Id., reprinted in U.S. Code Cong. Admin.News, pp. 5908, 5912 (footnote omitted).
No such "special circumstances" exist in this case. In Title II and Title VII cases the Fifth Circuit has held that the defendant's conduct, be it negligent or intentional, in good faith or bad, is irrelevant to an award of attorneys' fees. See Johnson v. Combs, 5 Cir., 1972, 471 F.2d 84, 86, cert. denied, 413 U.S. 922, 93 S.Ct. 3063, 37 L.Ed.2d 1044 (1973); Rowe v. General Motors Corp., 5 Cir., 1972, 457 F.2d 348, 359-60 n. 26; Miller v. Amusement Enterprises, 5 Cir., 1970, 426 F.2d 534. See also Norwood v. Harrison, N.D.Miss. 1976, 410 F. Supp. 133, 141 (attorney's fee provision of the Emergency School Aid Act of 1972, 20 U.S.C. § 1617 (Supp. V 1975)). We now hold that, consistent with congressional intent, the same standard should apply to section 1988. The district court therefore erred when it denied plaintiffs' request for attorneys' fees because defendants had not acted intentionally. As the Supreme Court emphasized in Newman v. Piggie Park Enterprises, 390 U.S. 400, 402, 88 S.Ct. 964, 966, 19 L.Ed.2d 1263 (1968) with respect to Title II, the "broad" purpose of the counsel fees provision is "to encourage individuals injured by racial discrimination to seek judicial relief". This is no less true with respect to section 1988. See S.Rep. No. 94-1011, supra, at 2, reprinted in U.S. Code Cong. Admin.News, pp. 5908, 5910. We agree that
[i]f the cost of private enforcement actions becomes too great, there will be no private enforcement. If our civil rights laws are not to become mere hollow pronouncements which the average citizen cannot enforce, we must maintain the traditionally effective remedy of fee shifting in these cases.

LISTED RECORDS -
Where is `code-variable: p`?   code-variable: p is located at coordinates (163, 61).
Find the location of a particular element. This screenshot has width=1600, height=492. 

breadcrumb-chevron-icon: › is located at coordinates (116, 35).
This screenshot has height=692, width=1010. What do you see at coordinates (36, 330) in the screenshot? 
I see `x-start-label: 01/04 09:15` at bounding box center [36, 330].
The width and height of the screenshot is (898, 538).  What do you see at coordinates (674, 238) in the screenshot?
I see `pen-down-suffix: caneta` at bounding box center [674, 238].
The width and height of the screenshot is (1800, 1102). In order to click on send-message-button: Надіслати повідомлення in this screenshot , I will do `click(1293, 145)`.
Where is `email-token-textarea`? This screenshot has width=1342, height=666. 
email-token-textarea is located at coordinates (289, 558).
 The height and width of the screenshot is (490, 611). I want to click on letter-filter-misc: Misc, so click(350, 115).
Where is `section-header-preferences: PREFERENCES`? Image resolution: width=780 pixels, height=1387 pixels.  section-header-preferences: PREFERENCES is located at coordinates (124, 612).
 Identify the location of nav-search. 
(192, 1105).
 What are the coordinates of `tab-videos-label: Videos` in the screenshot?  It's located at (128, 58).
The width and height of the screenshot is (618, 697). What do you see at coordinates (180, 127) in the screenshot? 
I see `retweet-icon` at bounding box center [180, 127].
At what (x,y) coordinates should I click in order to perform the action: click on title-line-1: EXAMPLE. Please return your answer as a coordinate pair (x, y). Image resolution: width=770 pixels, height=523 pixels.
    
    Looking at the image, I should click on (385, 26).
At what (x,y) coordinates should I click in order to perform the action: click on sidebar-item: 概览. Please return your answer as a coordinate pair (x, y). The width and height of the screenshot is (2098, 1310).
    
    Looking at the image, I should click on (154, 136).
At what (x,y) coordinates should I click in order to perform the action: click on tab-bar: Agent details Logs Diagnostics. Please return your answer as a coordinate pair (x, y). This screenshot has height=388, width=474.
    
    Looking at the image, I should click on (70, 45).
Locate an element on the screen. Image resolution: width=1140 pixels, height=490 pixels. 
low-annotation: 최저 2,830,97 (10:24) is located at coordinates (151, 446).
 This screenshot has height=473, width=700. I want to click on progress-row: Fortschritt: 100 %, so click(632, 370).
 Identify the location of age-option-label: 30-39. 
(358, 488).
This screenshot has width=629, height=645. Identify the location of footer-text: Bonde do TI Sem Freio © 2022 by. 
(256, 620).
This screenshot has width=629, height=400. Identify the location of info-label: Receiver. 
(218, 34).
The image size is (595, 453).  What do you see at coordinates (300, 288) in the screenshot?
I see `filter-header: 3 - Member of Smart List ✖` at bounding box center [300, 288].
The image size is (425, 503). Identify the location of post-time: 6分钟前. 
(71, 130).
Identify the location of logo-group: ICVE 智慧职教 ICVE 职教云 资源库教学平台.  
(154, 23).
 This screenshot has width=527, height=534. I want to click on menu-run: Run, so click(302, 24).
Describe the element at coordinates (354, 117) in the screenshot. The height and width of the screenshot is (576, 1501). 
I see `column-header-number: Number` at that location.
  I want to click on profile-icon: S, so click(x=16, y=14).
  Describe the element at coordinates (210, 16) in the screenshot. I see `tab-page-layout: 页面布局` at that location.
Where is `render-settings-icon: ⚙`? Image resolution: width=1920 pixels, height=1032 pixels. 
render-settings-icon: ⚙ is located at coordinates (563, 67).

WHAT IS EXPECTED -
List every court case the opinion excerpt cites by name.

SOLUTION TO THE PROBLEM -
Johnson v. Combs
Rowe v. General Motors Corp.
Miller v. Amusement Enterprises
Norwood v. Harrison
Newman v. Piggie Park Enterprises